In both given complexes, namely, $$[\mathrm{Cr}(\mathrm{CN})_{6}]^{3-}$$ and $$[\mathrm{Cr}\left(\mathrm{H}_{2} \mathrm{O}\right)_{6}]^{3+}$$, the chromium atom is in the +3 oxidation state. This results in a $$d^3$$ configuration for the chromium ion.

Despite the difference in ligands (CN^- and H₂O), both complexes have a low-spin configuration because CN^- is a strong field ligand and H₂O is a weak field ligand. This configuration is denoted as $$\mathrm{t}_{2g}^3 \mathrm{e}_{\mathrm{g}}^0$$, indicating that there are three unpaired electrons in the t_2g orbital and no unpaired electrons in the e_g orbital.

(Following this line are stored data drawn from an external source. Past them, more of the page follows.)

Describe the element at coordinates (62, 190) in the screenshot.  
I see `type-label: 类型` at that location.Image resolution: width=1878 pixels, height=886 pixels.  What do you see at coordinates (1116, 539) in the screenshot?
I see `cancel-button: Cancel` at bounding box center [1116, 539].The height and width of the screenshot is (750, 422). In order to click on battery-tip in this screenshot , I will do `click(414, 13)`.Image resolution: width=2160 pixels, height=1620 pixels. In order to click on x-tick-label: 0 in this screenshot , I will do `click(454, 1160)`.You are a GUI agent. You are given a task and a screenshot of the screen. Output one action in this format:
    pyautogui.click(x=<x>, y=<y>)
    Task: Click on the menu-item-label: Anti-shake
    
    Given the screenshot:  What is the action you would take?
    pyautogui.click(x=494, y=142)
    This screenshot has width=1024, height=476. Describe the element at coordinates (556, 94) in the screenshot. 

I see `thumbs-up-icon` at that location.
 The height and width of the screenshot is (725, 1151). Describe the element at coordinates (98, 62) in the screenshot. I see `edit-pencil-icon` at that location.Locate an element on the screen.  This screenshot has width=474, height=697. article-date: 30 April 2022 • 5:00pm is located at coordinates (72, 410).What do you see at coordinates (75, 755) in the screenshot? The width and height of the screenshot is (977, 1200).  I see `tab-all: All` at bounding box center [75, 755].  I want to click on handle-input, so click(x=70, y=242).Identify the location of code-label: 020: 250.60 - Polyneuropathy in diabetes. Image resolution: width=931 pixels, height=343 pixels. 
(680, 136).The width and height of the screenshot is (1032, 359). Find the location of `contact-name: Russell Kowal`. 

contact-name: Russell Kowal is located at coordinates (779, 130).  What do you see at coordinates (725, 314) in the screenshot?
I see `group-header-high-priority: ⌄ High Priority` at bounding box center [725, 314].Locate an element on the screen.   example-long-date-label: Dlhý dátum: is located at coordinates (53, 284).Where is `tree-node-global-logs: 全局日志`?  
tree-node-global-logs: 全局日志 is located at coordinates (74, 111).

Using the spin-only magnetic moment formula, $$\mu = \sqrt{n(n+2)}$$, where n is the number of unpaired electrons, we find that :

For $$[\mathrm{Cr}(\mathrm{CN})_{6}]^{3-}$$, the spin-only magnetic moment is $$\mu_{1}=\sqrt{3(3+2)} = \sqrt{15}$$ BM.

And for $$[\mathrm{Cr}\left(\mathrm{H}_{2} \mathrm{O}\right)_{6}]^{3+}$$, the spin-only magnetic moment is also $$\mu_{2}=\sqrt{3(3+2)} = \sqrt{15}$$ BM.

Therefore, the ratio of the spin-only magnetic moments is $$\frac{\mu_{1}}{\mu_{2}} = \frac{\sqrt{15}}{\sqrt{15}} = 1$$.

So, the spin-only magnetic moment of $$[\mathrm{Cr}(\mathrm{CN})_{6}]^{3-}$$ is equal to the spin-only magnetic moment of $$[\mathrm{Cr}\left(\mathrm{H}_{2} \mathrm{O}\right)_{6}]^{3+}$$.